Well, here I am nearly a week overdue. Contrary to what you might expect however, I'm pretty comfortable. I definitely haven't hit that "I'm done being pregnant" stage. If the kid isn't ready, then neither am I.
We had a stress test yesterday, just to make sure everything was cool with the kid since my blood pressure has been a little wacky lately and I've been having some headaches. No issues with the test though - neither one of us are stressed out, so we're back home waiting it out. Next doctor's appointment is on Monday, and I'm sure the doctor by then will want to set a date for induction, since I'll be like 9 days overdue at that point.
Being off work has been weird. I've never been very good at unstructured time (seriously, I spent a couple of months not working after university and nearly lost my mind) but so far it's been okay. Because I'm still pretty comfortable, it's been kind of nice to have the house to myself during the day. I haven't even had that nesting bug, so I've been spending lots of time lying around watching hours of TLC and even managing to cook dinner for the hubs once or twice. There's also a Twin Peaks boxed set that's been keeping me busy. (Why didn't anyone ever tell me that Kyle MacLachlan used to be so awesome? I've always found him so grating from Sex and the City and Desperate Housewives)

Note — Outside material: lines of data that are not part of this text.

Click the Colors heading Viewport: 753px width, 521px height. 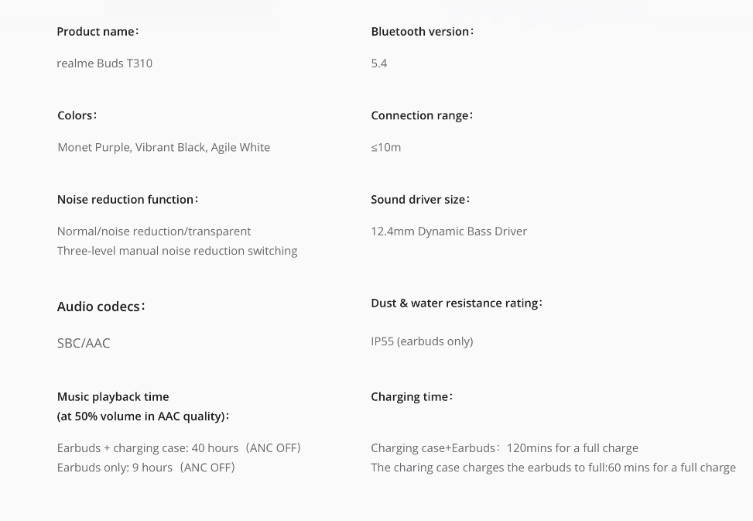click(x=77, y=115)
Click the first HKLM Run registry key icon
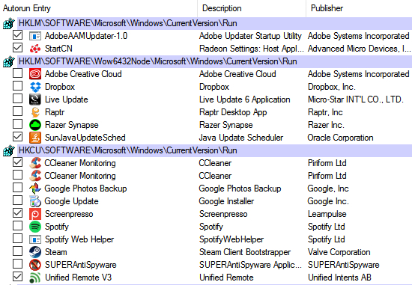The image size is (412, 285). click(9, 23)
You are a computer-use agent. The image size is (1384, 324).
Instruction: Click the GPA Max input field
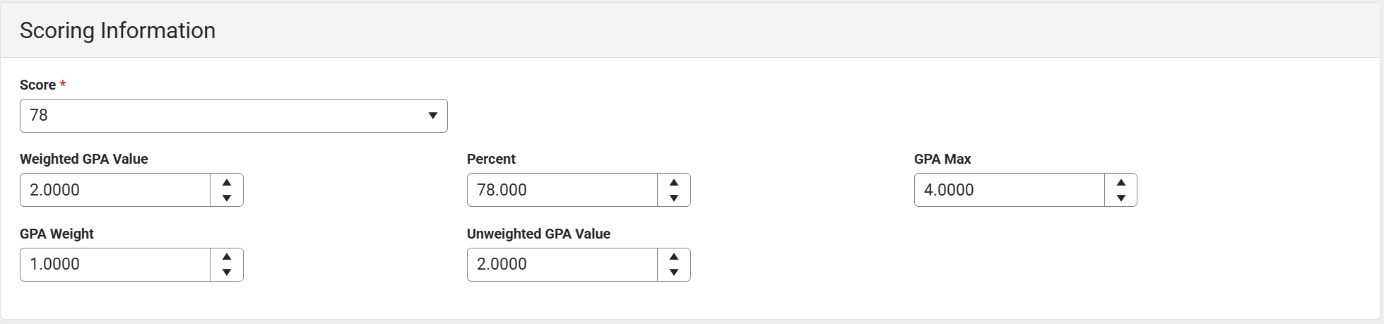click(x=1010, y=190)
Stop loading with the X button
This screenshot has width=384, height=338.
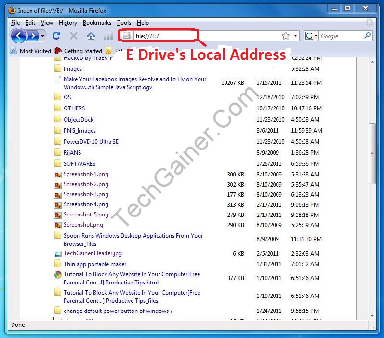[74, 36]
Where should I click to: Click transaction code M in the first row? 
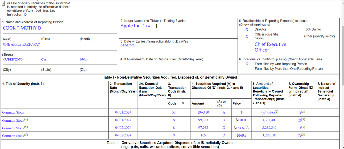point(174,112)
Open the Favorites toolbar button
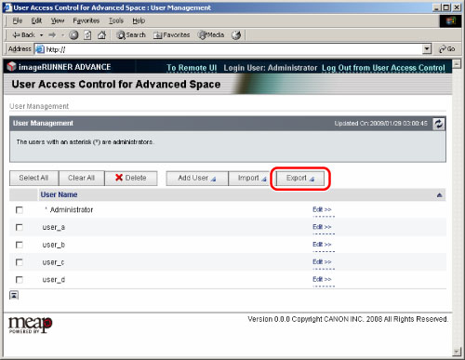 [172, 35]
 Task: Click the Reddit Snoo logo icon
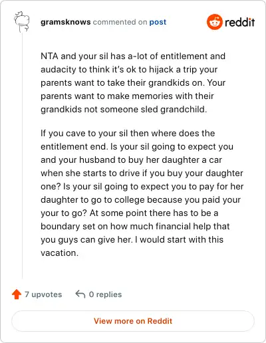(214, 22)
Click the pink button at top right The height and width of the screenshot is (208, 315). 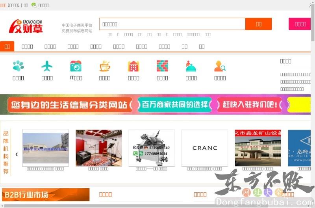300,24
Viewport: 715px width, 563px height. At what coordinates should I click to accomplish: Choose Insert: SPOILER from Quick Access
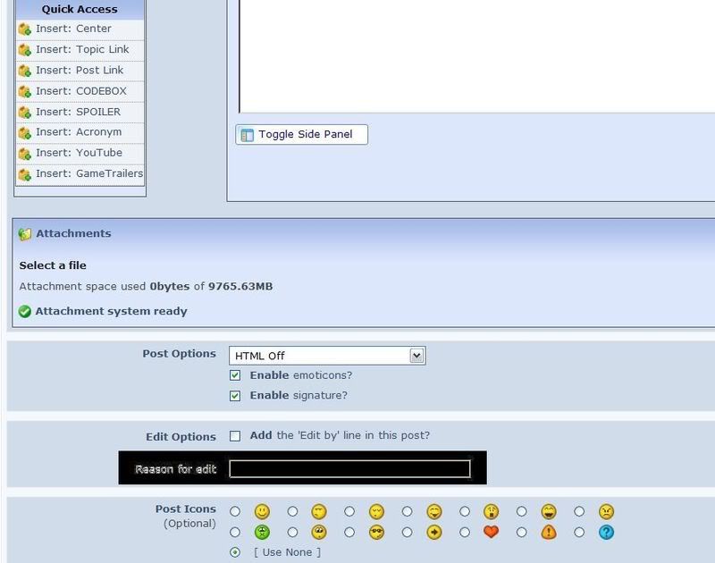coord(78,112)
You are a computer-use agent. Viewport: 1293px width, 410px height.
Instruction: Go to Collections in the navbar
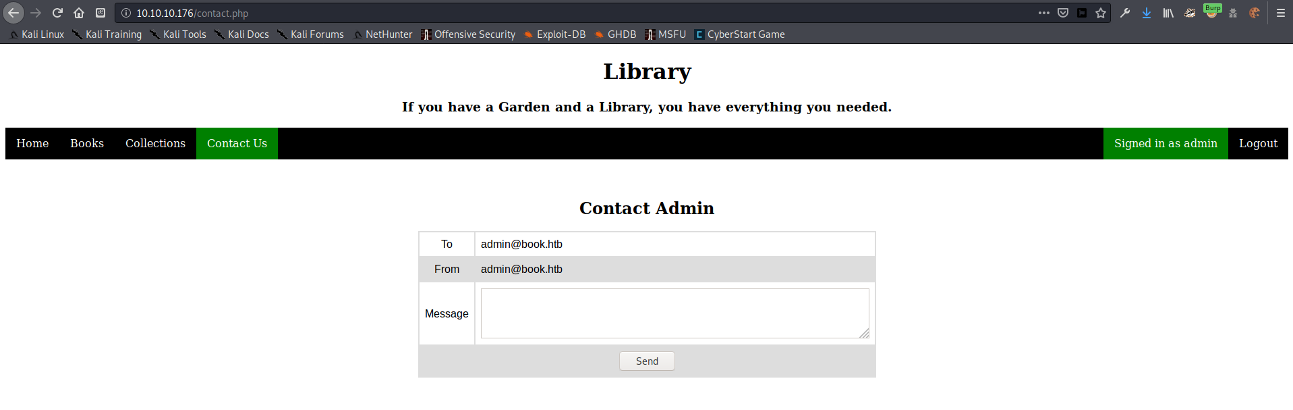pyautogui.click(x=155, y=143)
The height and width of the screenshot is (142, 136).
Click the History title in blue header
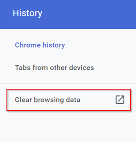[x=27, y=13]
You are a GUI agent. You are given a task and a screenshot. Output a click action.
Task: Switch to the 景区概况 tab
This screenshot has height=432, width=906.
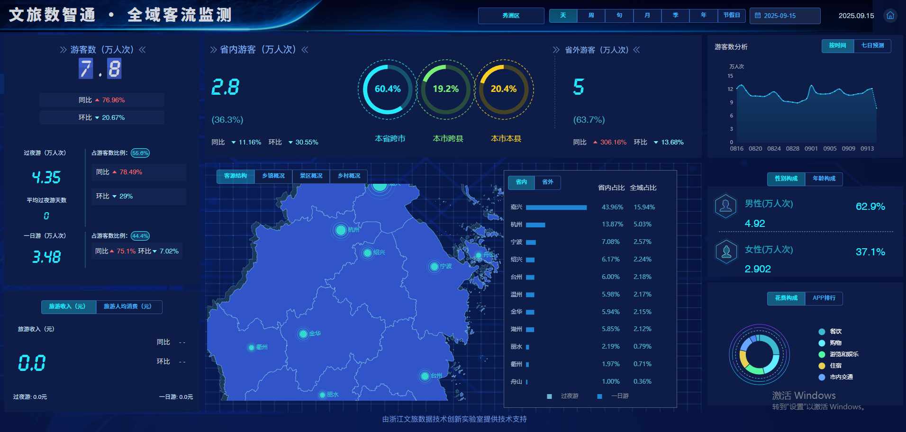[x=311, y=176]
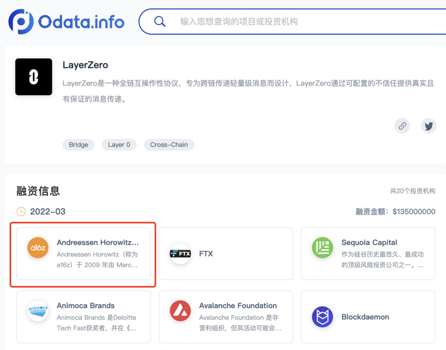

Sleep has been interesting - I have a hard time falling asleep (I've been going to bed around midnight and falling asleep somewhere around 1:00) and tend to toss and turn all night. Once Jagger gets up to leave in the mornings, I tend to sleep better so I usually sleep in until 10-11 before "starting my day". I'm not napping during the day though, so I figure that being lazy in the mornings is really just my afternoon nap tacked on to my nighttime sleeping.
So, here I am. Patiently waiting. This week has definitely been harder on Jagger than on me. He's had a hard time focusing at work thinking about me sitting at home. Tomorrow is his last day at work, then I'll have him hovering over me just waiting for something to happen.
I'm definitely hoping that things take their due course, rather than having to be medically induced. We'll see what happens though. Considering how stubborn and contrary this baby has been all along, my bet is that as soon as we have a date set for induction, it will come on its own terms before then, just to be difficult.
In the meantime, I'm quite happy on my couch.